Among scholars involved in digital humanities, one question often stands out above the rest: what is/are digital humanities? But for some of us, knowing what digital humanities are becomes less important that knowing what they can do.
The following quotations are drawn from around the web to demonstrate the many ways in which scholars have tried to describe what “digital humanities” can do.
To find the source, click the link, search for “digital humanities can”

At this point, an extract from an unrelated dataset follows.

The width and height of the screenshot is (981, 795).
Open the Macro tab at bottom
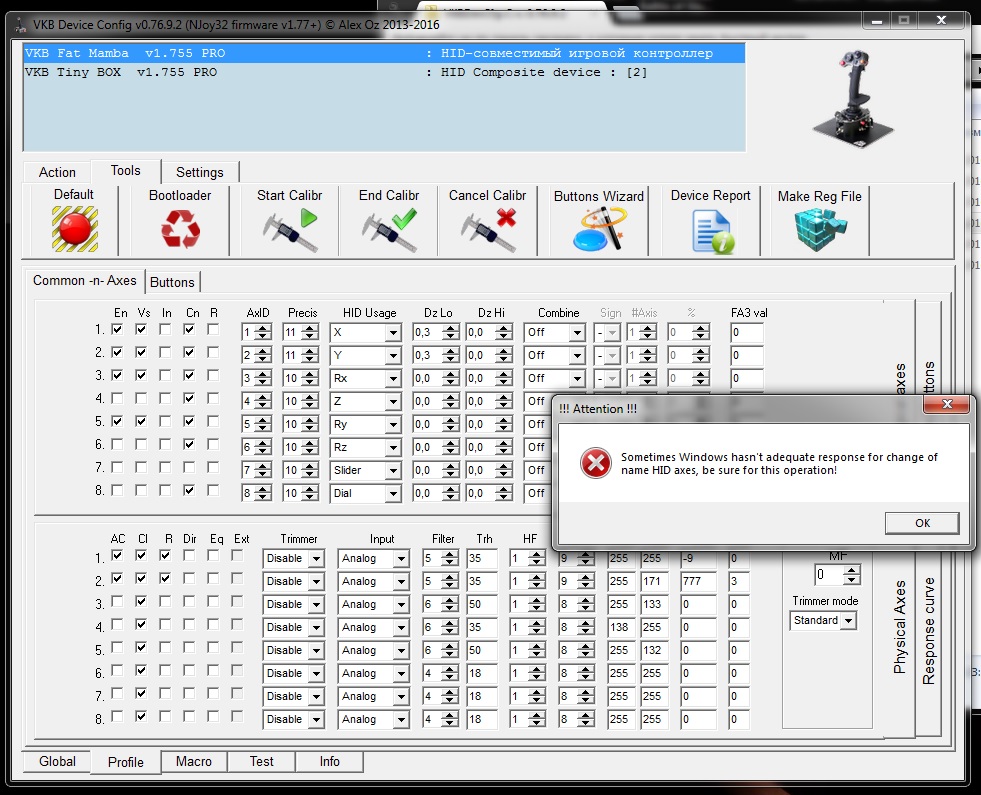[x=193, y=761]
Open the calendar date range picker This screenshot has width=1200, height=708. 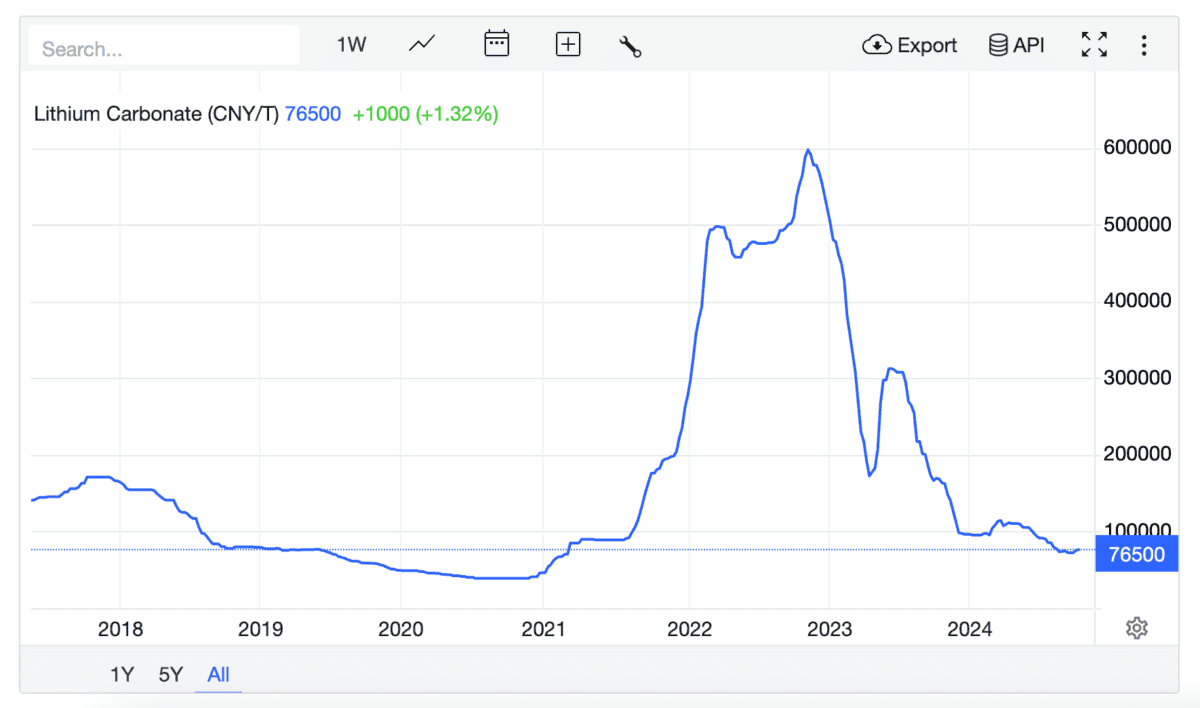tap(496, 44)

digital humanities can often become a laboratory and means for thinking about the state and future of the humanities at large
digital humanities can and should be understood as including and supporting literary interpretation
digital humanities can be applied in pedagogical terms
digital humanities can be defined as the humanities in and for a digital age, the humanities in and for the age of Big Data, and in many other terms
digital humanities can help them to do the traditional work in their fields more effectively and efficiently
digital humanities can seem to be detached from traditional literary methods even though it arguably became prominent thanks to its origin in literary studies
digital humanities can be understood both as a field in its own right and as a way of identifying digital research and project development efforts in specific humanities fields
digital humanities can be seen as a humanities project in a time of significant change in the academy
digital humanities can accept scholarly and technological challenges in relation to the digital as well as being an important place for thinking about, experimenting with and rethinking the humanities
digital humanities can also be much more complex, promoting tools and content for more sophisticated analysis
digital humanities can be traced back to this grand project, in which computation was applied to humanistic inquiry for the first time
digital humanities can and should be encouraged across all arts, humanities and social science disciplines
digital humanities can be seen as a synthesis of several major research areas and practical activities
digital humanities can’t read
digital humanities cannot abide critique
digital humanities can embrace new ways of doing research
digital humanities can also be weaponized
digital humanities can yield progress in both academia and the job market
digital humanities can help to redefine our traditional humanistic practices of history, critique, and interpretation
digital humanities can be whatever you define it to be
digital humanities can be defined as the contemporary phase of the humanities that tackles to fathom, apply–and make sense of–the emerging digital globalization of society
digital humanities can be perceived as: creating tools, developing methods, using the tools and the methods, teaching the tools and the methods, the meta-perspective I: analyzing the effect of the tools and the methods, the meta-perspective II: analyses based on the materiality of cultural objects (digital archives, e-books etc.)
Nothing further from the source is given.